I don't want to sound rude but the title doesn't seem appropriate at all.

Your article is about how you hacked nginx for your specific need (eventually fix it if it finally merge to 0.8) but not a "complete noob guide".

That being said, nice fix !

Sorry! I intended it to be encouraging for C dabblers like myself, but it's definitely not a "guide." It's my first time posting to HN, so I'll try to be more accurate with my titles in the future.

Sorry for the tone I was just frustrated !

Get a room.

> sudo make install

Judging from my understanding of the article, you are using Ubuntu. Please, please, please don't ever teach "complete noobs" installing anything this way. I won't insist on full course of backporting with apt-get source, hacking on debian/* and doing dpkg-buildpackage, but even silly `sudo chown -R $USER /usr/local && make install` is more appropriate than Slackware-ish `sudo make install`. And, while far from being perfect, checkinstall(1), is easy to use and should work fairly well.

I had to manage several Debian GNU/Linux-based systems with ton of software installed this way, and it was... well, quite painful. Package management is there for a reason.

The nginx source code is actually very readably and very well organised; I've never programmed professionally in c, but I feel quite comfortable reading and grokking nginx source.

Why wouldn't you just use POST? Being "RESTful" is even more ridiculous than validating strict XHTML, since, apparently, it causes you to build an unnecessary patch for your webserver. Just because a feature exists doesn't mean you are bound to use it (PUT, DELETE). The distinctions are nonsense.

Such distinctions have been discussed to death over the past 10-15 years, but the most obvious benefit is to allow developers to know something about an API without having used it before: PUT, DELETE, and GET to resources are all idempotent operations that act on an entire resource. A PUT to a collection acts on the entire collection. On the other hand a POST to a collection creates a new resource in that collection.

You can know all of those things and more about a RESTful web service without reading a line of documentation. So I would personally consider the distinctions between HTTP verbs very useful and quite underutilized.
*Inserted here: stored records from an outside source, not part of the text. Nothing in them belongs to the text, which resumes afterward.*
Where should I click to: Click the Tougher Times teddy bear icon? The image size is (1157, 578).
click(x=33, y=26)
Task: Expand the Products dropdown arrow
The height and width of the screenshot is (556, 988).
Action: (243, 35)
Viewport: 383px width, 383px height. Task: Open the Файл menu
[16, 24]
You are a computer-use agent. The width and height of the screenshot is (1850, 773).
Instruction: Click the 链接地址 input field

The UNIX filesystem is another example where distinctions between seemingly arbitrary terms helps a user know more about a system without knowing details about a specific implementation: /home is for user data, /etc for configuration, /var can probably be mounted non-executable, /usr/local mirrors /usr, etc.

Despite a wide range of variation amongst implementations, someone familiar with these distinctions can navigate fairly comfortably on a wide range of operating systems and distributions.

On the other hand, let's pretend my patch is worthless. I would hope that doesn't lessen the usefulness of my post. My attempt was not to enforce some pedantic standards compliance but rather introduce developers to how to diagnose problems and come to solutions.

Can any standard browser actually send PUT or DELETE? What buttons do I press in firefox to send PUT?

Yes via Ajax, supposedly no via html form method.

You could build an Ajax button easily. You couldn't build a basic submit button to do it (supposedly--on my phone so no cross browser testing).

Your point is taken that browsers don't really speak HTTP. There are plenty of clients that do, generally for programmers working with APIs. These are at issue.

Right, there's a wide variety of Java uploaders that use PUT instead of POST.

> Can any standard browser actually send PUT or DELETE?

Not via a regular form (let alone link)

> What buttons do I press in firefox to send PUT?

It wouldn't be a button, it would be a form@method

Out of interest, why is validating strict XHTML ridiculous?

I think he is referring to sending it to the browser as MIME type application/html+xml, which causes the browser to throw up an ugly error page on any markup error. This idea was quickly abandoned since a tiny mistake could cause your entire site to be broken.

Or possibly he is referring to actually validating XHTML, since errors often reported by the validator do not matter as far as rendering goes. If this is the case, I personally disagree: validate your damn HTML.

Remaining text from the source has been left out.